Cada uma das duas linhas de análise desta publicação deveria servir como motivação para que redes adicionais implementem a validação de origem de rotas com RPKI.

  1. Rejeitar rotas BGP inválidas para RPKI nas sessões EBGP. Dado que a maioria das rotas da Internet são cobertas por ROA (incluindo uma grande maioria do tráfego), os operadores de redes devem rejeitar as rotas inválidas para RPKI a fim de evitar que o tráfego dos clientes saia por engano para rotas mal originadas.
  2. Criar ROA. Dada a grande proporção de rotas inválidas para RPKI que são suprimidas, seria benéfico para os titulares de recursos criar ROA para seus intervalos de endereços, a fim de permitir que as redes do mundo todo rejeitem automaticamente as rotas mal originadas.

As redes que fazem isso desfrutam de benefícios imediatos!
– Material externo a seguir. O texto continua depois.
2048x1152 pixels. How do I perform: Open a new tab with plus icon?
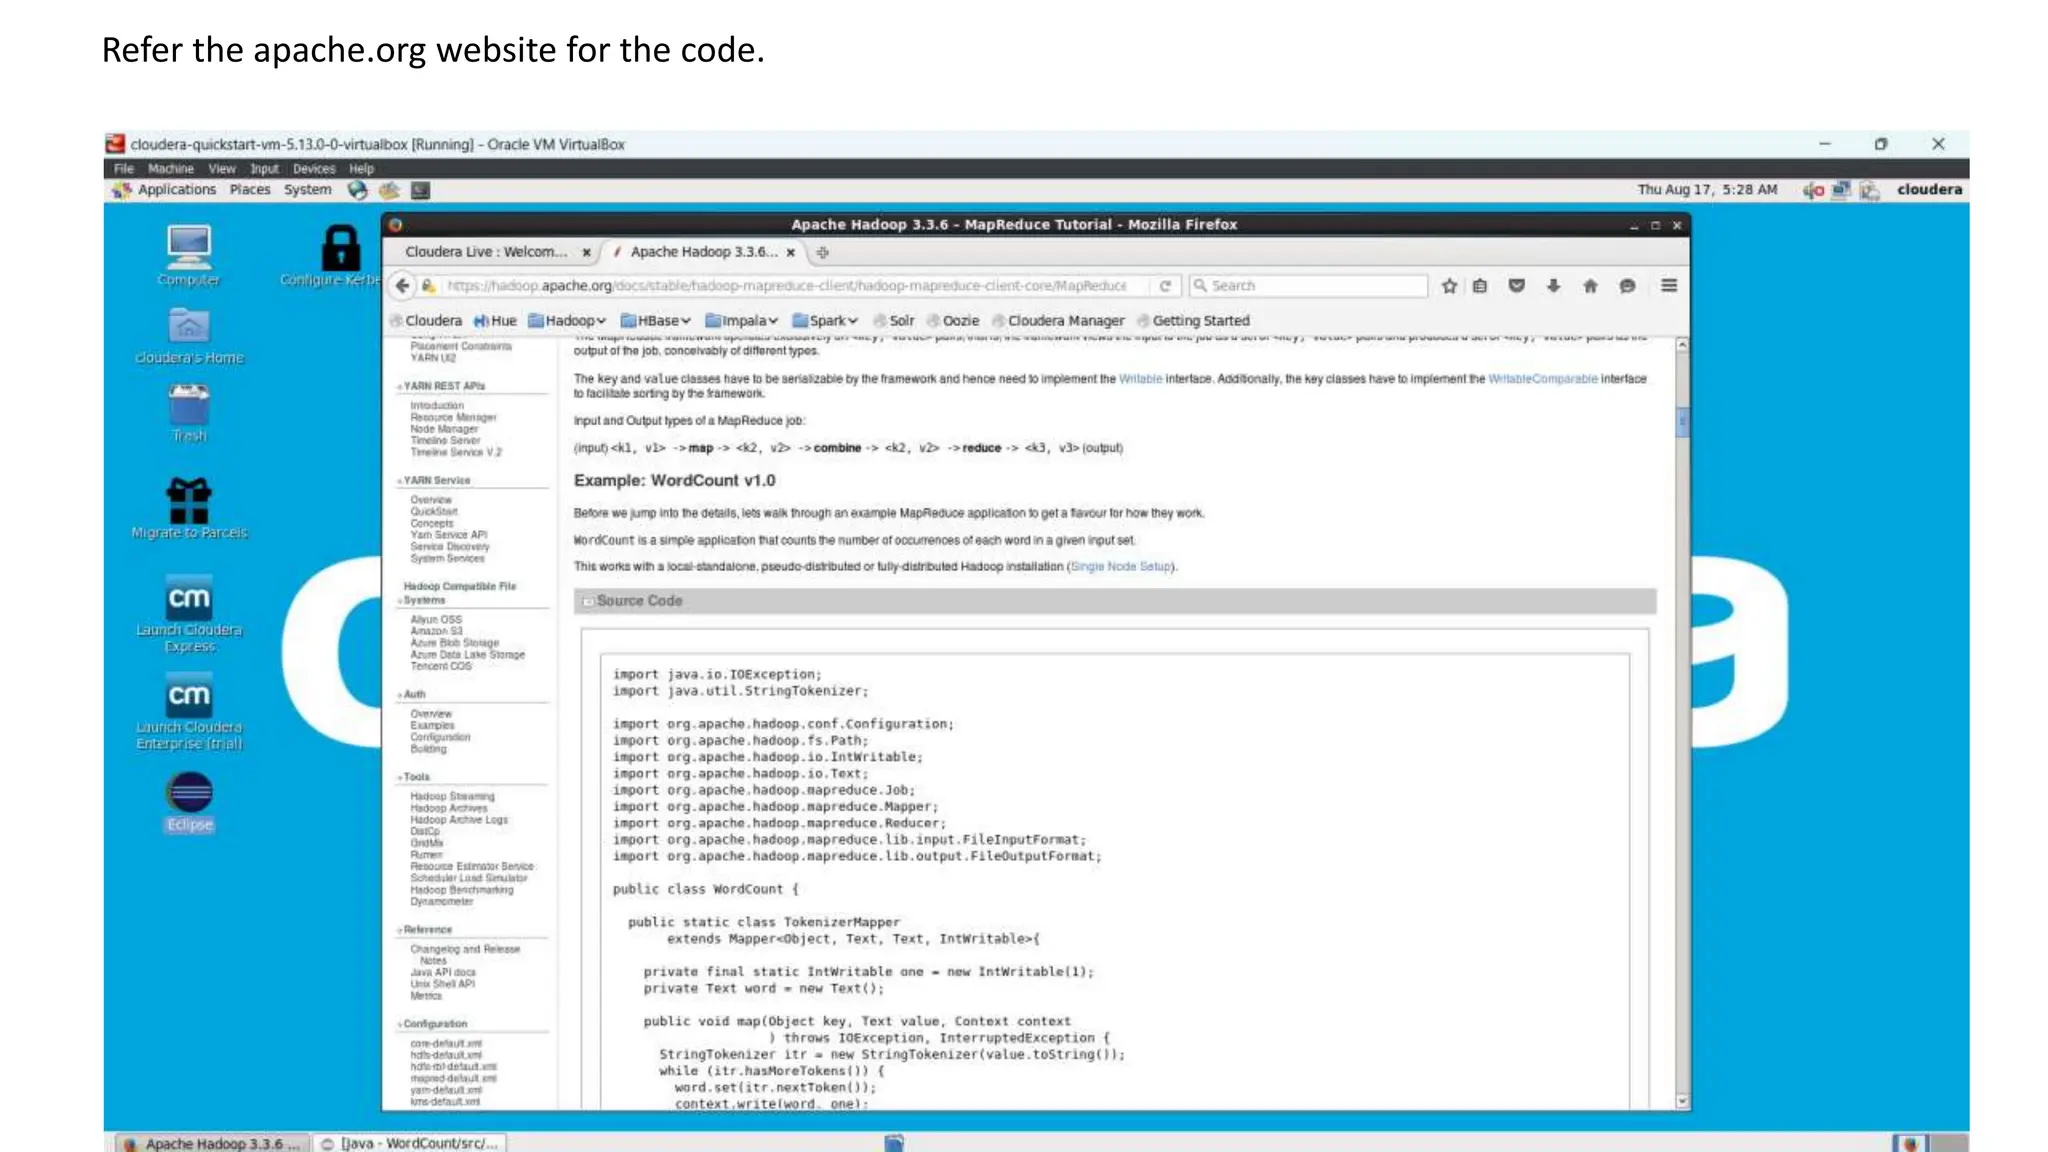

Mas a validação de origem de rotas com RPKI não resolve todos os problemas relacionados à segurança do roteamento da Internet. De fato, isto é apenas um começo para abordar os diferentes cenários de “adversário determinado”, melhor caracterizados pelos recentes ataques contra os serviços de criptomoedas. Estes ataques aproveitam as fragilidades existentes na segurança da Internet que deveremos limitar aproveitando os progressos alcançados com a ajuda de mecanismos de segurança do roteamento como ROV com RPKI.

As opiniões expressas pelos autores deste blog são próprias e não refletem necessariamente as opiniões de LACNIC.